EXTRAIT DU DOCUMENT:

>>>>>

D’abord c’est la neige qui a recouvert notre mur et rempli les fissures de glace, puis le vent nous aura fait faire demi tour et aura coûté la vie à quelques-unes de nos cordes fixées sur le mur.
Finalement, à raison de patience nous tentons un dernier essai avant la date imposée du retour et c’est la délivrance. Hormis le froid qui reste bien présent et aura rendu les bivouacs peu reposants, les conditions sont idéales. Nous progressons efficacement. Hier nous arrivons au sommet de cette face de 1200m vierge après 35 longueurs, sûrement la plus belle vue qu’on ai eu l’occasion d’observer entre Océan et Banquise qui s’étendent vers l’infini. Nous finissons les rappels cette après-midi et nous voilà déjà à la tâche pour remplir à nouveau nos Kayaks et entamer le chemin du retour. Nous allons maintenant essayer de rattraper au mieux notre retard sur le planning de retour initial, la météo a l’air d’être à nouveau à nos côtés.

<<<<<

TÂCHE DEMANDÉE A: Indiquez si chacune des affirmations suivantes concorde avec l'extrait, en répondant par oui ou par non et en citant les mots décisifs de l'extrait : (i) la face gravie mesure 1200 m ; (ii) le froid avait disparu lors du dernier essai ; (iii) le vent a causé la perte de certaines cordes fixées.

LIGNES DE DONNÉES:
>>>>>

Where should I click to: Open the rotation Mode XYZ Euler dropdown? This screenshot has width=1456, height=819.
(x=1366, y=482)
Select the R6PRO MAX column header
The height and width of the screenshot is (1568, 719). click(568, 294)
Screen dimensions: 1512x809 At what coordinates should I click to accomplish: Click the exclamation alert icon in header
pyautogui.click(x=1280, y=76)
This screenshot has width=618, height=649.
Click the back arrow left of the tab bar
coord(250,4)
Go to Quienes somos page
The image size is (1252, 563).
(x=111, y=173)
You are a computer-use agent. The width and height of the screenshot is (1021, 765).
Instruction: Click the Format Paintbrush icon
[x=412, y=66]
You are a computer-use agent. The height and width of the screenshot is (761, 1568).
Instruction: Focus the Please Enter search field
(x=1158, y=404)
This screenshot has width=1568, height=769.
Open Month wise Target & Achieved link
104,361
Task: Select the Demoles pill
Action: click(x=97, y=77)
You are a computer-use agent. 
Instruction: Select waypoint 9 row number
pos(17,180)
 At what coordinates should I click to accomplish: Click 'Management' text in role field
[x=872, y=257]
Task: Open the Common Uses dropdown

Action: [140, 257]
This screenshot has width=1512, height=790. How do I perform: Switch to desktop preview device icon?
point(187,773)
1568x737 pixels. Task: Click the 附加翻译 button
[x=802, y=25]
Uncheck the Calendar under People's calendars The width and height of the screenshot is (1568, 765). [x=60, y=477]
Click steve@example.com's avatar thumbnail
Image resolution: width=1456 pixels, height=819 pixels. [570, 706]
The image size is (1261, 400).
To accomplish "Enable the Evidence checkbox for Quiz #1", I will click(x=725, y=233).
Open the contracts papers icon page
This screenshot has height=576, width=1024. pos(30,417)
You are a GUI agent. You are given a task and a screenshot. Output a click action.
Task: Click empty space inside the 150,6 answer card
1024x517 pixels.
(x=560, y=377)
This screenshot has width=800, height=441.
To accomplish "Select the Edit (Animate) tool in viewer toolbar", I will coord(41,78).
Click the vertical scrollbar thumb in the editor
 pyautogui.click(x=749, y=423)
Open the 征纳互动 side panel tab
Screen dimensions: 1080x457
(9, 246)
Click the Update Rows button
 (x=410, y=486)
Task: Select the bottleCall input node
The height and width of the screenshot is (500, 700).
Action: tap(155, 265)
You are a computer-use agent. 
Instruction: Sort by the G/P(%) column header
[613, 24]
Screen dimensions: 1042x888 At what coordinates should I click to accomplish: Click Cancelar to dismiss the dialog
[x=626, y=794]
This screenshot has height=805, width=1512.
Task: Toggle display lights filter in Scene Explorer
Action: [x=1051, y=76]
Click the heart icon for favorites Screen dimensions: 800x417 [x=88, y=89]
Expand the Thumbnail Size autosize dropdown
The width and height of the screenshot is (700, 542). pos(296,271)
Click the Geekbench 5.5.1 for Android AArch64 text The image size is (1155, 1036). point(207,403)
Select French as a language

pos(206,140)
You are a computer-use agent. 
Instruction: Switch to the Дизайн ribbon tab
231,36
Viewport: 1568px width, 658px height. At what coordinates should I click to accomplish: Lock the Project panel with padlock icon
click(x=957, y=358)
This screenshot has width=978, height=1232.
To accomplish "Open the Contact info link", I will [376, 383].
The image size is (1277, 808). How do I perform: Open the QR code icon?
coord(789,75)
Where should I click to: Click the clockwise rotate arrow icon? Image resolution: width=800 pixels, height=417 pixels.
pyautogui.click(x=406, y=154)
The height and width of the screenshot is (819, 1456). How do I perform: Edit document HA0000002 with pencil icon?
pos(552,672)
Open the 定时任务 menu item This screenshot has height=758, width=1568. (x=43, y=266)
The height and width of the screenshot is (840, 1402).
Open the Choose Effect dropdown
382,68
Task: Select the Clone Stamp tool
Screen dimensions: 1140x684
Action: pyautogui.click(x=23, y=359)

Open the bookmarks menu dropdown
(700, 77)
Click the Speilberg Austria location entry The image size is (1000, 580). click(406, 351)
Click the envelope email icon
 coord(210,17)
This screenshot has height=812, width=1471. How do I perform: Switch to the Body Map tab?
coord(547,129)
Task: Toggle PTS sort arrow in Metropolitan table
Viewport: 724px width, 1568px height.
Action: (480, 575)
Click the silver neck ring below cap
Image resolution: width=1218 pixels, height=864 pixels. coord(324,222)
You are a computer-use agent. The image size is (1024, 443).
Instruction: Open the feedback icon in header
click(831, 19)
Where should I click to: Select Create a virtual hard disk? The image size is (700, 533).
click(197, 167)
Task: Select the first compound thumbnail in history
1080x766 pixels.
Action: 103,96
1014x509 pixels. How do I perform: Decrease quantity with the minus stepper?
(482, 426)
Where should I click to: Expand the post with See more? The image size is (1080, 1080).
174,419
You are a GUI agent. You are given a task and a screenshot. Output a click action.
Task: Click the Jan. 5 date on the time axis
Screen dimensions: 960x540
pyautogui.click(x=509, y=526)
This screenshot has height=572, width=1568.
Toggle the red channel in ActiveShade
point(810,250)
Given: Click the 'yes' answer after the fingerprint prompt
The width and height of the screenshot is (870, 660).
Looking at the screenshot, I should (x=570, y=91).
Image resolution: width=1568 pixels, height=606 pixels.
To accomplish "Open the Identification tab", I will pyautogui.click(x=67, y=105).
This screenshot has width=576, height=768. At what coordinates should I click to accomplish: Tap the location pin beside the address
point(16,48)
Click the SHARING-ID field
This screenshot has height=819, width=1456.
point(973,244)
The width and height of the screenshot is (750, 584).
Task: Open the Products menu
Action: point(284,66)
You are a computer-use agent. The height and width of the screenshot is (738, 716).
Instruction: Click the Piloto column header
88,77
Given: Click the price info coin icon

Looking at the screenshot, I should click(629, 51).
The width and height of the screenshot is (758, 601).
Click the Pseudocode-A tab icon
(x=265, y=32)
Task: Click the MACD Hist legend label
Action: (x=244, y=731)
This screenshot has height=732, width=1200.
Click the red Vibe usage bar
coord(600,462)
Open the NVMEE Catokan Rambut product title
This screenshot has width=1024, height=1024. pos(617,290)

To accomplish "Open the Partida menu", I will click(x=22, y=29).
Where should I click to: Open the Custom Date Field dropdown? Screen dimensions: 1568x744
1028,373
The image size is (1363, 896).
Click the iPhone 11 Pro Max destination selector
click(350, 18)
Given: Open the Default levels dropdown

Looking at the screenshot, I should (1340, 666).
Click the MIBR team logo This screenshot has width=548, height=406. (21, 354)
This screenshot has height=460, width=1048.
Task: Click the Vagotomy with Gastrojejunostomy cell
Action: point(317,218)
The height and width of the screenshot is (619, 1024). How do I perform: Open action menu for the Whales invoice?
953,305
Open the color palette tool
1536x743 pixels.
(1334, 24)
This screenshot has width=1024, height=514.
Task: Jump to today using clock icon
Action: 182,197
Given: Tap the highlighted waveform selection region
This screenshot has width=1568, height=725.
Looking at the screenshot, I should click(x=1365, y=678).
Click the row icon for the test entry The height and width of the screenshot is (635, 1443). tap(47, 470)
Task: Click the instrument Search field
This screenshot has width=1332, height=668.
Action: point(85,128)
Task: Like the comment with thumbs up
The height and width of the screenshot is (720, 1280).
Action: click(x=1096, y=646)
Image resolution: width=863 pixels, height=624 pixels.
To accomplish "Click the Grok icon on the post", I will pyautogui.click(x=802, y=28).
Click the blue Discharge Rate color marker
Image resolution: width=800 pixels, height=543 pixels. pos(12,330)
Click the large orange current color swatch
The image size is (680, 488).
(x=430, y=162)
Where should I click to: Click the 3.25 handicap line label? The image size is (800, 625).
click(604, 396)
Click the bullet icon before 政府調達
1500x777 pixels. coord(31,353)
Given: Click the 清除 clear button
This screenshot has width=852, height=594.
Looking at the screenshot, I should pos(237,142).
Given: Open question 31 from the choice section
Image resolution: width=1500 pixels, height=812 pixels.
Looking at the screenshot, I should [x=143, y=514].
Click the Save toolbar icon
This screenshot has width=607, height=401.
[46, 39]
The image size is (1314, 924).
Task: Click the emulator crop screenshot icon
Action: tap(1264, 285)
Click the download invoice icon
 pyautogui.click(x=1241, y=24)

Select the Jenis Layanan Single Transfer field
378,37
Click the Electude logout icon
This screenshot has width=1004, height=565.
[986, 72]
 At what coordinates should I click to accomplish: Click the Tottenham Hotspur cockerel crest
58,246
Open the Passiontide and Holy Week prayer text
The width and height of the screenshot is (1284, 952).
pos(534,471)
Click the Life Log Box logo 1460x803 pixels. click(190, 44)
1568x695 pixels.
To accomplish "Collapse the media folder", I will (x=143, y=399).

<<<<<

TÂCHE DEMANDÉE B: Relevez toutes les lignes contenant la chaîne « panel », en tenant compte de la casse.

RÉPONSE A:
(i) Oui : « cette face de 1200m vierge après 35 longueurs ».
(ii) Non : « Hormis le froid qui reste bien présent ».
(iii) Oui : « aura coûté la vie à quelques-unes de nos cordes fixées sur le mur ».

RÉPONSE B:
Open the 征纳互动 side panel tab
Viewport: 1568px width, 658px height. At what coordinates should I click to accomplish: Lock the Project panel with padlock icon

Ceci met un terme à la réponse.